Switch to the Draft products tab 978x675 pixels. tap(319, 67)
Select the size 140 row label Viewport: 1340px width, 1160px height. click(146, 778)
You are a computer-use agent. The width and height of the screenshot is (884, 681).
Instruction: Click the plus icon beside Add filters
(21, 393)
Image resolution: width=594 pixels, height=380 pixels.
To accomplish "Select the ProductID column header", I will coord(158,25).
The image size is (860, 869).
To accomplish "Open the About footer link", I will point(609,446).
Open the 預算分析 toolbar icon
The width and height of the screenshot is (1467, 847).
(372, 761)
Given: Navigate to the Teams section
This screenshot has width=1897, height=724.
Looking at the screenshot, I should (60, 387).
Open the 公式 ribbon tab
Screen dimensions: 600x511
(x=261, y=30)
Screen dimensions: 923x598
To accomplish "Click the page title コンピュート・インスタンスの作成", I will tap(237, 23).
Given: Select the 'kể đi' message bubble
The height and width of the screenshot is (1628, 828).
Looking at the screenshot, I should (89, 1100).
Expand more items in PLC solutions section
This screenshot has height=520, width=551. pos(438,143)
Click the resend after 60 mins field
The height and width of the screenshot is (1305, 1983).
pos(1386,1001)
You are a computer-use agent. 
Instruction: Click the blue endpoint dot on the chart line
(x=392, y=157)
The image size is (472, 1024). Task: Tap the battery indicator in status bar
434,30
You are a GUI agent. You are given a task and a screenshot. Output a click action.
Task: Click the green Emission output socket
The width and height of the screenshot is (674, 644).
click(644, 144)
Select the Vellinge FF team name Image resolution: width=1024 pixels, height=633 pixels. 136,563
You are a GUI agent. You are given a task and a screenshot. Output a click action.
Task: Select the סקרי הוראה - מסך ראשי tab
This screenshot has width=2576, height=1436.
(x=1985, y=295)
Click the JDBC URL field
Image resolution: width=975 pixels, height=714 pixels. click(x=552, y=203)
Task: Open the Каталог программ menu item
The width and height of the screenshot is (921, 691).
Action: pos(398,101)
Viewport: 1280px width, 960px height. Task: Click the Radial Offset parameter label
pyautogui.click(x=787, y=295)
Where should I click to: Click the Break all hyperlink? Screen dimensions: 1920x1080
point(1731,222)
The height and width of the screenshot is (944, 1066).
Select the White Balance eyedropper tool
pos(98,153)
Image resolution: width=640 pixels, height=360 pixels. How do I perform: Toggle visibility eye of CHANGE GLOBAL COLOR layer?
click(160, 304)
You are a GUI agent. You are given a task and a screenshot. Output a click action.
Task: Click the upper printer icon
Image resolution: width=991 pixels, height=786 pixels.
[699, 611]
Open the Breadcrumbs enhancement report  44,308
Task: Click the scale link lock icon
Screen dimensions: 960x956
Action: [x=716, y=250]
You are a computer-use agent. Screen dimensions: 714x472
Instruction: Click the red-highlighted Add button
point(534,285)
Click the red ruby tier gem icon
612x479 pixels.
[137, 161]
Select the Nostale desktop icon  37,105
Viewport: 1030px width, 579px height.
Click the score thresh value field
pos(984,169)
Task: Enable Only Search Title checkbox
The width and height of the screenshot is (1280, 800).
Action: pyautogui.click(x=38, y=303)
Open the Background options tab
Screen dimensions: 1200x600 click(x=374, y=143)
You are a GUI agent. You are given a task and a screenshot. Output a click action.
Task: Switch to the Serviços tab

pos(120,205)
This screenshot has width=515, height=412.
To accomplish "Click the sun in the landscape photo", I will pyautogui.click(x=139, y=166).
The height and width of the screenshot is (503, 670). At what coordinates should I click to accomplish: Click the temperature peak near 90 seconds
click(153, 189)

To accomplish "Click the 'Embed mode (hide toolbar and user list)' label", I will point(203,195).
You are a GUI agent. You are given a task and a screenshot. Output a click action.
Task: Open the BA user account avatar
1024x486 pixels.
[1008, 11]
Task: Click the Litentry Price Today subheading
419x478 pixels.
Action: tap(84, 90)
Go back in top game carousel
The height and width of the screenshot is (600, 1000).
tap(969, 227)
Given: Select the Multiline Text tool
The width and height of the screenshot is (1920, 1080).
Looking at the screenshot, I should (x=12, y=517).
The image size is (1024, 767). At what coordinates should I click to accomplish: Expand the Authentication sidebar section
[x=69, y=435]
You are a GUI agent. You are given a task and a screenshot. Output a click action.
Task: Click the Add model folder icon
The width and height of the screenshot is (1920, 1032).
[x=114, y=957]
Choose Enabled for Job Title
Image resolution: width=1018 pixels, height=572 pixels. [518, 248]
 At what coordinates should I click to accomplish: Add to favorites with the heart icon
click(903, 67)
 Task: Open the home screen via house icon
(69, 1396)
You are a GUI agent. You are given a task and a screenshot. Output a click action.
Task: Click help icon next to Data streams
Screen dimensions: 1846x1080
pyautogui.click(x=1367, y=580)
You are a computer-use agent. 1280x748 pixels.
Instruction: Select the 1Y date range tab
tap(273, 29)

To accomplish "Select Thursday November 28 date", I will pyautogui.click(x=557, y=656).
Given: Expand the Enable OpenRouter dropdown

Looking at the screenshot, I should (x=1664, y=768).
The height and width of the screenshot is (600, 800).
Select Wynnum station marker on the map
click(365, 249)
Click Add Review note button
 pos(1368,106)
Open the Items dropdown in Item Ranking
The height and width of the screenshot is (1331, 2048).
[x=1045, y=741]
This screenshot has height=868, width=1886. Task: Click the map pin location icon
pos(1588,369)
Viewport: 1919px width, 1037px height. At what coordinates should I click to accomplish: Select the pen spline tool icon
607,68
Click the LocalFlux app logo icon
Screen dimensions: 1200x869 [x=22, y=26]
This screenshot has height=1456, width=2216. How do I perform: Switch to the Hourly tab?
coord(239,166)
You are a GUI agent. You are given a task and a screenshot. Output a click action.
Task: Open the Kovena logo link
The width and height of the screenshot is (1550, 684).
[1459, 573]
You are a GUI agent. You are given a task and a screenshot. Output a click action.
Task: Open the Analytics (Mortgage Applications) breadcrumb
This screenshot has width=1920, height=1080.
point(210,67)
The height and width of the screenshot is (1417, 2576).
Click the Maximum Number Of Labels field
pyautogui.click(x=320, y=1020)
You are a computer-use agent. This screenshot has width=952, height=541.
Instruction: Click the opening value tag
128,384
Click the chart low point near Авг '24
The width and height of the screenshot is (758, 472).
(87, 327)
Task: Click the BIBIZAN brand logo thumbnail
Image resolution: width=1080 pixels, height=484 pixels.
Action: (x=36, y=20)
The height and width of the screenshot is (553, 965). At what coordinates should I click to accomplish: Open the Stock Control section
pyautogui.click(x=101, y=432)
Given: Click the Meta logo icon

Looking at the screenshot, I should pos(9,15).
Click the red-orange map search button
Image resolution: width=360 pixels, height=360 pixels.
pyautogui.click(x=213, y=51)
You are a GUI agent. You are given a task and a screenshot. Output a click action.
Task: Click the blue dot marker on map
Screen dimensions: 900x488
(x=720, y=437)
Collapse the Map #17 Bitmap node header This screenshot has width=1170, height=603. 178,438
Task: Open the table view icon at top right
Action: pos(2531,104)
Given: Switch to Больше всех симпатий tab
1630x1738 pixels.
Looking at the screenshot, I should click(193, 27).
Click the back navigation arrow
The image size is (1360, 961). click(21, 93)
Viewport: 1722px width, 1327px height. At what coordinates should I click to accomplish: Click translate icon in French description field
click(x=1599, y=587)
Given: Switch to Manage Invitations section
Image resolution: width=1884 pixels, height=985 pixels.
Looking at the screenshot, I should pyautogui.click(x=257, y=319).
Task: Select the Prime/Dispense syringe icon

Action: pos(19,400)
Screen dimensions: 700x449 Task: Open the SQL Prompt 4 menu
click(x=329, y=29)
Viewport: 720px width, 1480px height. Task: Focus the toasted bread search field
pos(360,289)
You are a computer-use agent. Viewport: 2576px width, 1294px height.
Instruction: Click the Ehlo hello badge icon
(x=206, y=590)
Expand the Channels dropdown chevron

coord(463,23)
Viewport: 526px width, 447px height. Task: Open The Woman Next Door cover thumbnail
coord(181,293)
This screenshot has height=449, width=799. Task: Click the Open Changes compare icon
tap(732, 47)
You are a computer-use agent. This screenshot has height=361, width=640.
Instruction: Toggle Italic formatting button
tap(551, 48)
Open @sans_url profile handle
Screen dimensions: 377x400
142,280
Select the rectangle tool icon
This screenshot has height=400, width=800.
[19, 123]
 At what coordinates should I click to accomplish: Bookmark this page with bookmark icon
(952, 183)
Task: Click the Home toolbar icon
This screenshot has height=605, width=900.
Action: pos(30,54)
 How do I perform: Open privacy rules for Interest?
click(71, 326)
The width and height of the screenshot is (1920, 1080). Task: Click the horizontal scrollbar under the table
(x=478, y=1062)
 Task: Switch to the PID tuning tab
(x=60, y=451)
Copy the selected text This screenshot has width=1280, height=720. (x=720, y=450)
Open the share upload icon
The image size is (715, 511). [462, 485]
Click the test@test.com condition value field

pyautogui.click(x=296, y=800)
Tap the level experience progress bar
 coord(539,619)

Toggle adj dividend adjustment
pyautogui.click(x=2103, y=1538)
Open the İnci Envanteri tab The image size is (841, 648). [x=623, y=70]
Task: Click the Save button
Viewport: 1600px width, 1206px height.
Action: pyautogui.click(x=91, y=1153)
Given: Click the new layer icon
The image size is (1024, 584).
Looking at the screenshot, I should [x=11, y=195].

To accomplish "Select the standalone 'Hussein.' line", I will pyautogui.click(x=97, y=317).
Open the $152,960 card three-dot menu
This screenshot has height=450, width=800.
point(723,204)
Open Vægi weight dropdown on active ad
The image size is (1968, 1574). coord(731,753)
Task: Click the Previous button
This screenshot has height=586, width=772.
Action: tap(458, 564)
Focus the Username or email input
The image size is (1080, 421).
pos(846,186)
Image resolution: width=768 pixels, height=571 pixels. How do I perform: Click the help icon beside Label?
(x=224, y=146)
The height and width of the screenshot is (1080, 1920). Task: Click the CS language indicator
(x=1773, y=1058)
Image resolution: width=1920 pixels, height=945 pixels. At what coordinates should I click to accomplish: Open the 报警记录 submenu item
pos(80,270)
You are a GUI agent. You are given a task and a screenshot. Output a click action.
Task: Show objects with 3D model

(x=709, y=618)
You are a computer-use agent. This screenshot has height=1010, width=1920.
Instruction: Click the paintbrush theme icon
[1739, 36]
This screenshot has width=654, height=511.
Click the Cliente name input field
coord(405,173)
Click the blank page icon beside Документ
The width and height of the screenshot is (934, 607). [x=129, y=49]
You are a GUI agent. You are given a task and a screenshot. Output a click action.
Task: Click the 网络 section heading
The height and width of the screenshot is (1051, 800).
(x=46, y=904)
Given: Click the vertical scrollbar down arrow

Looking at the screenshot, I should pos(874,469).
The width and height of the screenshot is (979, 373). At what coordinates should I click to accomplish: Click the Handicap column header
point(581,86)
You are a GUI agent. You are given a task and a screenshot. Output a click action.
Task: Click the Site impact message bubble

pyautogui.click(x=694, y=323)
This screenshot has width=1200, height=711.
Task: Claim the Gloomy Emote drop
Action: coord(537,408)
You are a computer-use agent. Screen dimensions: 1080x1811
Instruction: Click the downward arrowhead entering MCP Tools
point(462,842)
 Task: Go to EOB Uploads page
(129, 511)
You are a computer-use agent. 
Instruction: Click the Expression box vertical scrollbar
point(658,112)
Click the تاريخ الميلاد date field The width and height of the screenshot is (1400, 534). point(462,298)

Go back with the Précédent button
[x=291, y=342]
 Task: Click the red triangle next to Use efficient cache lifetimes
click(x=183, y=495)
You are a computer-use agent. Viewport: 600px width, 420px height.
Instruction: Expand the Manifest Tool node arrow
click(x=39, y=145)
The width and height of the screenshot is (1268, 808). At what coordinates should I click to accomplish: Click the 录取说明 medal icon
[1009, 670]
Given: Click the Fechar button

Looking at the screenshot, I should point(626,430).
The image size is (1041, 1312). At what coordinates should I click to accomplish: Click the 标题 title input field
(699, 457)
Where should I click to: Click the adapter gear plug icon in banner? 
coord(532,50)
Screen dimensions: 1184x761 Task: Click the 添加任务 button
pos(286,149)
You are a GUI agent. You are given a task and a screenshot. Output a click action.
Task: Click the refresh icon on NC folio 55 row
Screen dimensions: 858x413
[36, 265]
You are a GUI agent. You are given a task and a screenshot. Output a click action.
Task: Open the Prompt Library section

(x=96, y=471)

Given task:
Print the records verbatim, beginning at the line that contains "Given: Expand the Enable OpenRouter dropdown" and stopping after the line that contains "[x=1045, y=741]".

Output below:
Given: Expand the Enable OpenRouter dropdown

Looking at the screenshot, I should (x=1664, y=768).
The height and width of the screenshot is (600, 800).
Select Wynnum station marker on the map
click(365, 249)
Click Add Review note button
 pos(1368,106)
Open the Items dropdown in Item Ranking
The height and width of the screenshot is (1331, 2048).
[x=1045, y=741]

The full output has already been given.